--- START ---

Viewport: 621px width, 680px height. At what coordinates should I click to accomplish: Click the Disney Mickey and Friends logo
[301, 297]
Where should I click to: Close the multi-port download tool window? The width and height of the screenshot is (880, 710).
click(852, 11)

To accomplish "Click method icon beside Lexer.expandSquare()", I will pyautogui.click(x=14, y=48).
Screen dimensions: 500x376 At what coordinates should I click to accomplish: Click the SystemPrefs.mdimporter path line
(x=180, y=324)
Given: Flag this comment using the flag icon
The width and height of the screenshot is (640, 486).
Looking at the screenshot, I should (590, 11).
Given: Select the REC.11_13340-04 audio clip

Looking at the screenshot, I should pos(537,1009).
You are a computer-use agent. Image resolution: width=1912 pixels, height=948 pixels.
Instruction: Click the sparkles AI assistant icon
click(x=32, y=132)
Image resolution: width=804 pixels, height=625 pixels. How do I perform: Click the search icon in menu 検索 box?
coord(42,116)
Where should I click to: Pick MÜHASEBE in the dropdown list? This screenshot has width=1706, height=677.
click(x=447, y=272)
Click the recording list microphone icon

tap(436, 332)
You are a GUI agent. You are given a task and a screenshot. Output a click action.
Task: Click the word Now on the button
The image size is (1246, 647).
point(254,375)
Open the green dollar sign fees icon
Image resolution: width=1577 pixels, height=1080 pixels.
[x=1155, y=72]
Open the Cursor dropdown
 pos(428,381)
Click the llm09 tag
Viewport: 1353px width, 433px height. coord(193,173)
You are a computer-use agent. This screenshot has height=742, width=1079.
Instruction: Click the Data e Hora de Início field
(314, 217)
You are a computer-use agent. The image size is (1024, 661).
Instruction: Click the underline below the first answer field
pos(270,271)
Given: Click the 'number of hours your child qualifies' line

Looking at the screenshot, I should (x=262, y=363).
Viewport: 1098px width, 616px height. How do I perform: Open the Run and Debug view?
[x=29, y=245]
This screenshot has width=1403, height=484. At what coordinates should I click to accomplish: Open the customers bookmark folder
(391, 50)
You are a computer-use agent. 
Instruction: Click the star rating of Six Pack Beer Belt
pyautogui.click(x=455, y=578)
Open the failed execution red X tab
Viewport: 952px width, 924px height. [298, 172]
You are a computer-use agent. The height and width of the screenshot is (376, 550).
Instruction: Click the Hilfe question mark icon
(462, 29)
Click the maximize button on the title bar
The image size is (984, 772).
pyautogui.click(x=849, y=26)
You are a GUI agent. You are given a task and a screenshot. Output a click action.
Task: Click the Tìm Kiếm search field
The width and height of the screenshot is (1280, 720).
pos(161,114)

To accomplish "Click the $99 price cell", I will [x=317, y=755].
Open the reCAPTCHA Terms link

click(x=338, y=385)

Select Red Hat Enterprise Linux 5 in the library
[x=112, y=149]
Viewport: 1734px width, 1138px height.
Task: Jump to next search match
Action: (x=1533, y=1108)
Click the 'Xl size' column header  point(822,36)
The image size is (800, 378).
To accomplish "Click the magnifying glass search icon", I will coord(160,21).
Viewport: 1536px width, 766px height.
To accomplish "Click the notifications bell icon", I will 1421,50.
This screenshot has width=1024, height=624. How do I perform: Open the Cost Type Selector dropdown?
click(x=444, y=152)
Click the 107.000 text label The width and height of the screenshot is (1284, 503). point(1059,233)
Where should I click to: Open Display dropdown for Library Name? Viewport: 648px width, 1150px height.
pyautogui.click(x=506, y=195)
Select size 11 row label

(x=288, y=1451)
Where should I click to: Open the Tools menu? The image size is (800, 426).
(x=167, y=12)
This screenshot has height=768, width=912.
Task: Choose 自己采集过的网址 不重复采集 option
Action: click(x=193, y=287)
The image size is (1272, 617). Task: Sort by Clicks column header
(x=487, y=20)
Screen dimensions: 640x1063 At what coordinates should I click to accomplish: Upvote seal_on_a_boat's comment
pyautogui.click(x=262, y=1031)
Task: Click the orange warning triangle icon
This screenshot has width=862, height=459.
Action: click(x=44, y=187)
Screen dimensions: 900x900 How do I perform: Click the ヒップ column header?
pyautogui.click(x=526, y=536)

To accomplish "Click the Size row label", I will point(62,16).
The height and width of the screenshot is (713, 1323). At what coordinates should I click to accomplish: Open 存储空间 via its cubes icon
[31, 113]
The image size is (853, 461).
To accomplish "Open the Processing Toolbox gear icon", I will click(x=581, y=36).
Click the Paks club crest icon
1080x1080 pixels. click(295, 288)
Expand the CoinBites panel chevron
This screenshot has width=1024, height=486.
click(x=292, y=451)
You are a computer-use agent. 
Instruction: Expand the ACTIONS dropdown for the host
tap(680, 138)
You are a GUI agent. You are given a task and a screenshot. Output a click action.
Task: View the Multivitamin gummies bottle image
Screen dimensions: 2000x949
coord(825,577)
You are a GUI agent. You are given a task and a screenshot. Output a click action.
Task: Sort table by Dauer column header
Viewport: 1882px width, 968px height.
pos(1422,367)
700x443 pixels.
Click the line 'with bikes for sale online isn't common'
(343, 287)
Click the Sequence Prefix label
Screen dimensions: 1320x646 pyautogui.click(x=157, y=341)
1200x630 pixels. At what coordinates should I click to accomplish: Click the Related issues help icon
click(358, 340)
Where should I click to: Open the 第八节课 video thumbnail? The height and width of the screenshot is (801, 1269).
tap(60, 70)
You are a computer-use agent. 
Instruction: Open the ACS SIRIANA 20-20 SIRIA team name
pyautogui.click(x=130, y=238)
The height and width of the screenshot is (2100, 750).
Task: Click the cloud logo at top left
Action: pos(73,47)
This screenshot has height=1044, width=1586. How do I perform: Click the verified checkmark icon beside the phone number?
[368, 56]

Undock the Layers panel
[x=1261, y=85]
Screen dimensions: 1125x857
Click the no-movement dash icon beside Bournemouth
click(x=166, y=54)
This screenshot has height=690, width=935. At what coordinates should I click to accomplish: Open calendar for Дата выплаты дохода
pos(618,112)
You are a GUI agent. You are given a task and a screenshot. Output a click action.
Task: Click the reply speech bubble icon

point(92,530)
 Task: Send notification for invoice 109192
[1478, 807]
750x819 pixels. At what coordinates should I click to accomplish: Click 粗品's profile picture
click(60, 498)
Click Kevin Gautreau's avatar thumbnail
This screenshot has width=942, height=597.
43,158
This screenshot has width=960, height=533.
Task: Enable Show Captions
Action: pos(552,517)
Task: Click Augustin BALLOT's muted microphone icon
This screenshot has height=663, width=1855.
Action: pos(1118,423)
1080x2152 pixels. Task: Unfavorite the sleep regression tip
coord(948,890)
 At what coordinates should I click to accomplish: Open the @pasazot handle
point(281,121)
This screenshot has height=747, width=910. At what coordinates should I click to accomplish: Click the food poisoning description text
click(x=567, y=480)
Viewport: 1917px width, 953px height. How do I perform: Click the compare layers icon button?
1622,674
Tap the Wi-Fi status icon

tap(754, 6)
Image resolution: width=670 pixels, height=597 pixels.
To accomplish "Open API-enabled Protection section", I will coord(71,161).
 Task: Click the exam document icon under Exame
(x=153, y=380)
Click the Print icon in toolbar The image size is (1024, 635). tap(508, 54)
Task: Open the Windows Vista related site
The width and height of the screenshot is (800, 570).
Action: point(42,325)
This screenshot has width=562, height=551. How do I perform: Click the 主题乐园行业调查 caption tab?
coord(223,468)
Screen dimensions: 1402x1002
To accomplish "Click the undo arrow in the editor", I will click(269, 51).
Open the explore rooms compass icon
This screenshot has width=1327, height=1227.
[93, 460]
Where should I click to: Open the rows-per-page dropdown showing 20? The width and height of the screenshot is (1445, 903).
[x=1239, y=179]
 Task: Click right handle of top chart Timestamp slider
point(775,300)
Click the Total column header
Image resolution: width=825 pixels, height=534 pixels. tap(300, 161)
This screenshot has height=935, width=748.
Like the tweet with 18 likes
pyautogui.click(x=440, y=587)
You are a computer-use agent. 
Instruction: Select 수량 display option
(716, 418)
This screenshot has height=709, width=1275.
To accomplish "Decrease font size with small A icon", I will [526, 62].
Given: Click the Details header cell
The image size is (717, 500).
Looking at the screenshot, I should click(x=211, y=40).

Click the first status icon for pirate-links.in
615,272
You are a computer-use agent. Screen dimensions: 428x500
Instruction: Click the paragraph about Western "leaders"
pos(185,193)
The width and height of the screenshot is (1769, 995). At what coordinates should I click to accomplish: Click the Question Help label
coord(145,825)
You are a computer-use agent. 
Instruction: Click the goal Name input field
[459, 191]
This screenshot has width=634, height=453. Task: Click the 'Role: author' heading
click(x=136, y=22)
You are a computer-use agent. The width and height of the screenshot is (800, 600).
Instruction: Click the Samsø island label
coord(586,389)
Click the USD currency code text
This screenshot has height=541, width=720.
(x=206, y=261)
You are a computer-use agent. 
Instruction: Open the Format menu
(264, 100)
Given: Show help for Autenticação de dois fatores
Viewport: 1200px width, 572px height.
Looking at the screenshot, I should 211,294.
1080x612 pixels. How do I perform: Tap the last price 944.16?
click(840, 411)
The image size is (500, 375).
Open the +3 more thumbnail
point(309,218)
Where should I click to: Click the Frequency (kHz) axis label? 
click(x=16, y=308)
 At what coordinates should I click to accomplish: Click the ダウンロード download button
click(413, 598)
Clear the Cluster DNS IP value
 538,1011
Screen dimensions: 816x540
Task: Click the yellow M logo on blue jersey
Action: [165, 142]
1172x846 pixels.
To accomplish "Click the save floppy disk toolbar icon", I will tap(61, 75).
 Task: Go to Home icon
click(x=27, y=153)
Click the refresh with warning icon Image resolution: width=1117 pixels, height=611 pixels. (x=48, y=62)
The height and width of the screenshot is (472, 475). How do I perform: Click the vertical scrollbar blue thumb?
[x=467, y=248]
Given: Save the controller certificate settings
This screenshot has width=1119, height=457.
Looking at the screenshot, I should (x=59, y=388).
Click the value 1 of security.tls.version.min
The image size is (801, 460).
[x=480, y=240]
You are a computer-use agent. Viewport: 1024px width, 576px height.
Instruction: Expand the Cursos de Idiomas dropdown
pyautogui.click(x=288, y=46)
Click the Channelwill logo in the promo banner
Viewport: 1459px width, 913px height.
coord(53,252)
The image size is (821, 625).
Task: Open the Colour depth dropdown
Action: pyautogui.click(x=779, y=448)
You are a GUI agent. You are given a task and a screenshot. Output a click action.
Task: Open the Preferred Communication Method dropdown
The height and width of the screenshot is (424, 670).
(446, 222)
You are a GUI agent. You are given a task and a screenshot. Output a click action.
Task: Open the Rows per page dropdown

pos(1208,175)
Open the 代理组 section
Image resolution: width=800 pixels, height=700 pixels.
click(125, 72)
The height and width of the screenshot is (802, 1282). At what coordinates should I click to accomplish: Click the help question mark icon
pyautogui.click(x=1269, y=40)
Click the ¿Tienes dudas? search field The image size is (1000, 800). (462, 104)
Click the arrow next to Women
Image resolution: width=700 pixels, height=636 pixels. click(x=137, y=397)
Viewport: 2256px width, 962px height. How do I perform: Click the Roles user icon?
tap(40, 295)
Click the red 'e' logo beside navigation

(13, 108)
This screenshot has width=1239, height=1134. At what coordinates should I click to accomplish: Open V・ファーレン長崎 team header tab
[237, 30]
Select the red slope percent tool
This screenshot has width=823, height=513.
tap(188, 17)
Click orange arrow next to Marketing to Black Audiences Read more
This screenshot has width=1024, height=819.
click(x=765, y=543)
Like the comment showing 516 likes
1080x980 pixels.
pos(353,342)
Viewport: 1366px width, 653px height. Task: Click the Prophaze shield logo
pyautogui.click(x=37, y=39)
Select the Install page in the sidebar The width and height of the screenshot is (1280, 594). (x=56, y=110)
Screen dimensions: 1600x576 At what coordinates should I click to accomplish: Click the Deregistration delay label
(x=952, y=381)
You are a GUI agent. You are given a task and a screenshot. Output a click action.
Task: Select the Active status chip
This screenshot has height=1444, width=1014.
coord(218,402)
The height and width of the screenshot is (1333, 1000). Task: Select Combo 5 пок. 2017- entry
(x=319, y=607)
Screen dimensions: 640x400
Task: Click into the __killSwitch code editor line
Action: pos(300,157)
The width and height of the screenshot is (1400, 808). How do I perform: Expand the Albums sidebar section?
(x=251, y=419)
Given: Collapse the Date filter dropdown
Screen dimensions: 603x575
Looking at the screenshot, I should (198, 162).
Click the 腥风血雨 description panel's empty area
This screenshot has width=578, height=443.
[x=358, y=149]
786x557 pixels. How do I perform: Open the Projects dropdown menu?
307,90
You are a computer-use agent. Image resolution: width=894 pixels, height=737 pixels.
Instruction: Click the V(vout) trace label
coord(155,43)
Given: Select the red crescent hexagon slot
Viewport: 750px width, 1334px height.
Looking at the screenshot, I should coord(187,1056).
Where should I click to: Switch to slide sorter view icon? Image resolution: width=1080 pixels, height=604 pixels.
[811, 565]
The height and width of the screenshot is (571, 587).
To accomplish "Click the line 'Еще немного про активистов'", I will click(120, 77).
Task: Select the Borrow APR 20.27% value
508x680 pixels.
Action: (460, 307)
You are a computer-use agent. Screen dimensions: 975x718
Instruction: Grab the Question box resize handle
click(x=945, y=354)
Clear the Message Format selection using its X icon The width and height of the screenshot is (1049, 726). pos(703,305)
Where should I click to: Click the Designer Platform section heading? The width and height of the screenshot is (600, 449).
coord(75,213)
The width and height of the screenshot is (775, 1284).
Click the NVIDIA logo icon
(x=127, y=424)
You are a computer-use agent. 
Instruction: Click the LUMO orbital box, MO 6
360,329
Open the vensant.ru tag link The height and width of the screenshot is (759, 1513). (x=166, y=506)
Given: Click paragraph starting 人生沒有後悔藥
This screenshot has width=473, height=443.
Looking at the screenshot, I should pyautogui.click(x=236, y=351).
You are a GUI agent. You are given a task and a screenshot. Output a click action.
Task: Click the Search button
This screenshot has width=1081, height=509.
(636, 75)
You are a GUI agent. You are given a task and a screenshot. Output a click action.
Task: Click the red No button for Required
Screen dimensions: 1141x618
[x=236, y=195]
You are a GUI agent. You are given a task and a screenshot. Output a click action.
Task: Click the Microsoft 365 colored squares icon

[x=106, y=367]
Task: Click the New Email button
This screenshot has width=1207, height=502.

--- END ---

### Task description
Report, for the data above, every line in which the string "warning" appears.

### Solution
Task: Click the orange warning triangle icon
Click the refresh with warning icon Image resolution: width=1117 pixels, height=611 pixels. (x=48, y=62)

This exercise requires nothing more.